Company mission statement is a brief declarative of why a business is in business. Example from Mozilla.org: "We believe that the Internet should be public, open and accessible."
Seemingly simple when you see them, mission statements can be truly difficult to write. I once heard someone call them the company birthmark.
The mission statement provides guidance in determining corporate goals. Many organizations also write a Values Statement that guides the execution of the mission. Corporate goals are the desired result of being in business; they're what the business intends to do to achieve its mission.
If my mission were similar to Mozilla's, one of my goals would be that my philosophy would become widely accepted and supported throughout the world. Another goal would be that we provide a web browser to provide people the means to our mission.
Corporate objectives are the steps the business takes to reach corporate goals. These change more often than mission or goal and usually have target dates and/or numbers associated so the business can measure its progress.
Using the above example, one objective would be creation of an open-source, fully accessible browser that could be used by anyone, from any language, using any type of adaptive software, from any computer platform. I would set target dates for development of this objective and its subsequent updates, and so on.
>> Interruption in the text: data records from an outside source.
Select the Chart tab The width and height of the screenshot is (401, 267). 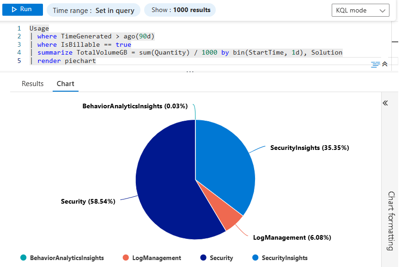pos(65,84)
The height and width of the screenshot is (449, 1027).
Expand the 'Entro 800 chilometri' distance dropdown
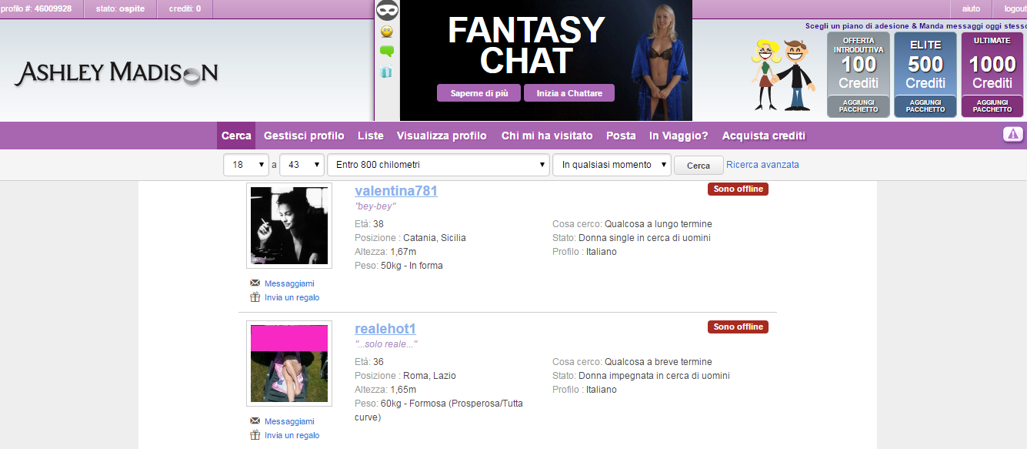click(438, 165)
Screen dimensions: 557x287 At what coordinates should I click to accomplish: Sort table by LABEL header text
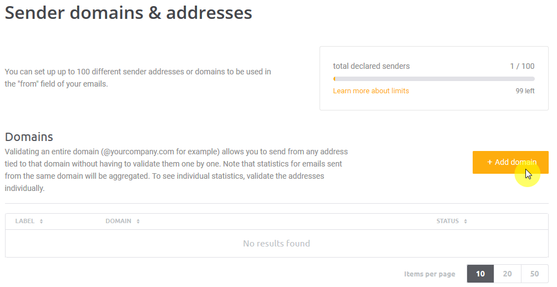click(25, 221)
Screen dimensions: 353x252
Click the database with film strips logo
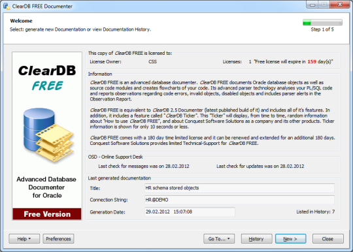click(48, 135)
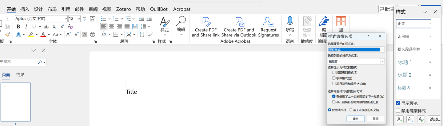Click the 取消 cancel button
Screen dimensions: 443x126
click(x=376, y=119)
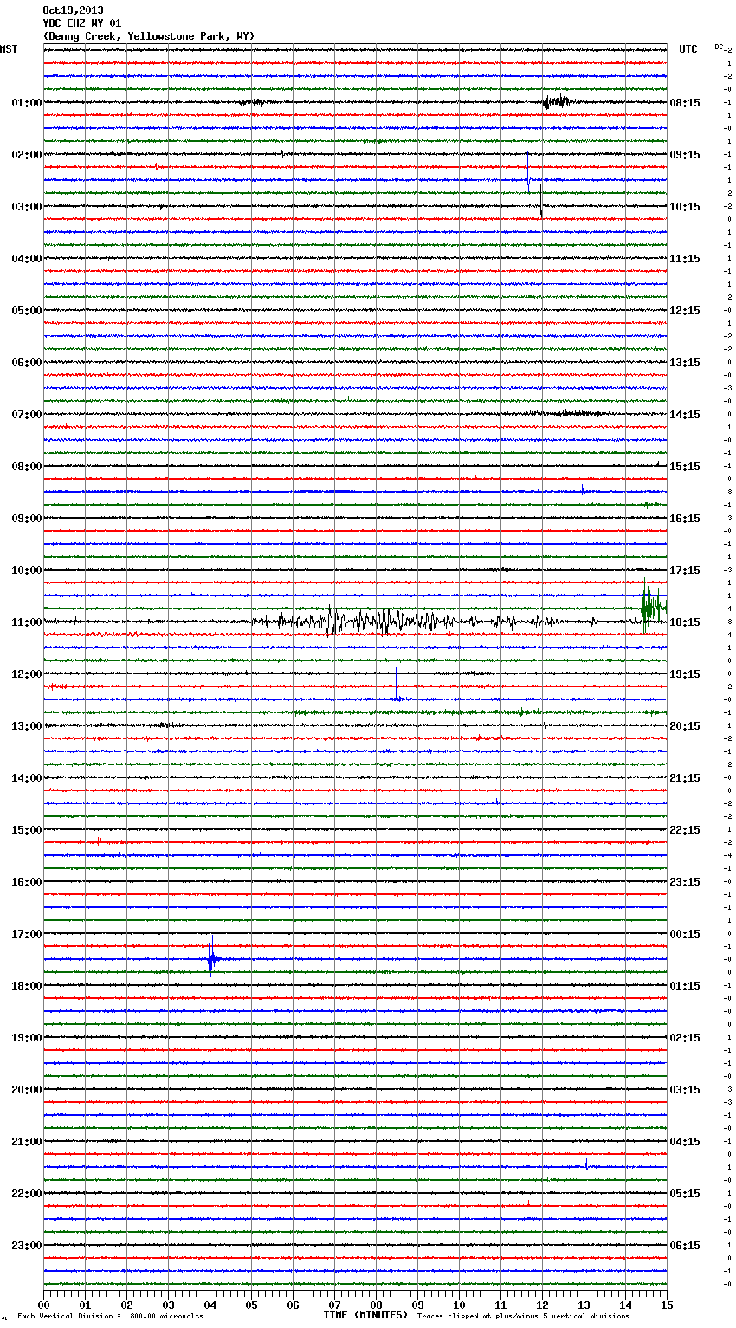Click the tall blue spike near minute 8.5
736x1328 pixels.
point(397,667)
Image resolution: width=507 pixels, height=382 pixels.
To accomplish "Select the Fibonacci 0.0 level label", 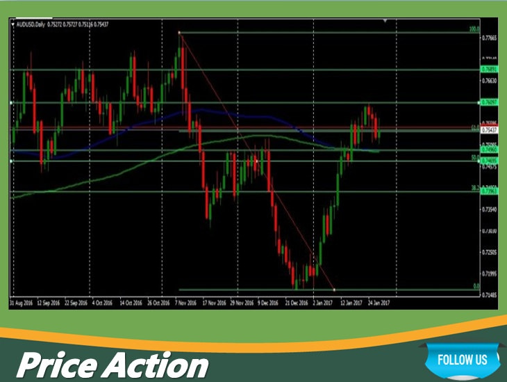I will click(475, 286).
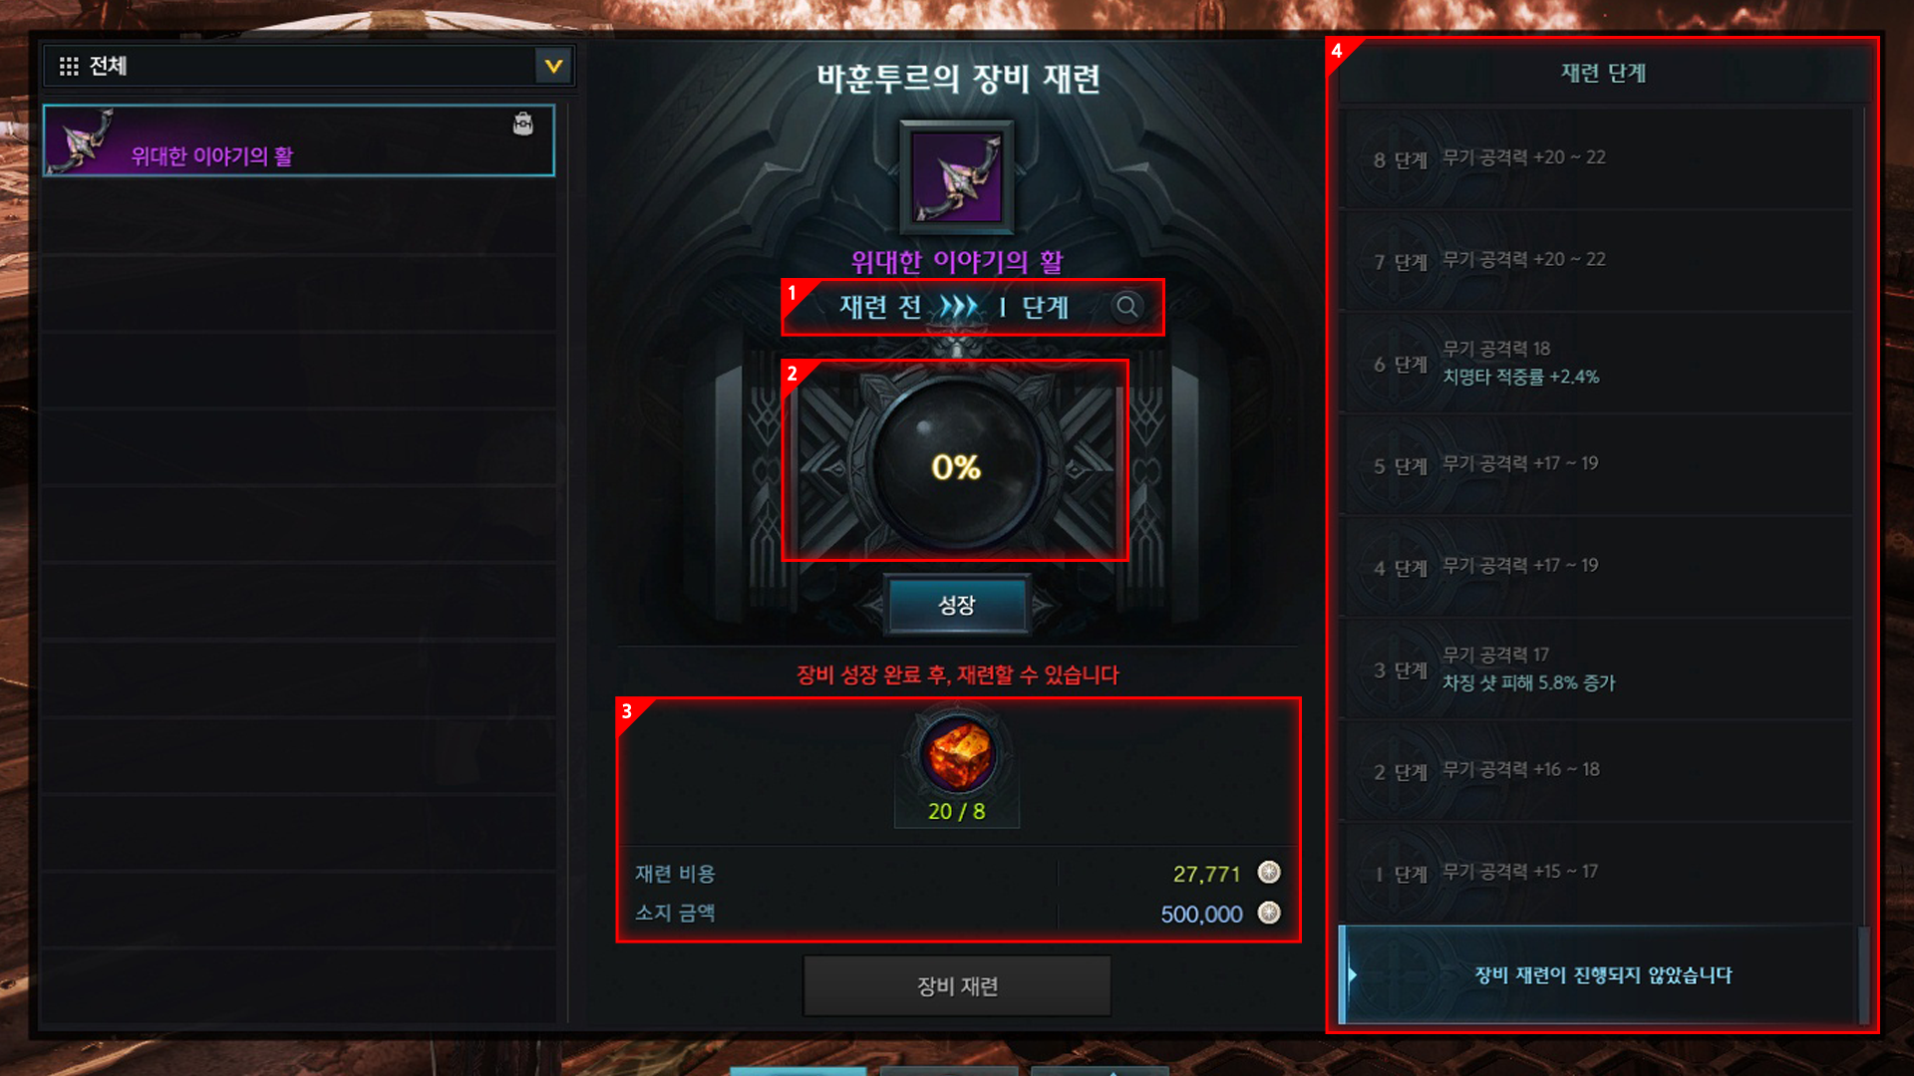This screenshot has width=1914, height=1076.
Task: Select the 3 단계 차징 샷 피해 row
Action: click(x=1597, y=670)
Strategic objectives may be part of the corporate objectives or may be a subset of corporate objectives. Objectives may change to achieve a specific shift in direction or introduce something new from how the business has carried out its mission in the past. These sometimes get called strategic objectives to differentiate them from the general objectives or to convey a sense of something new to the work force.
Each division within a business should have its own objectives that drive that division's work in support of corporate objectives and the mission. Marketing objectives are one of those subsets of corporate objectives.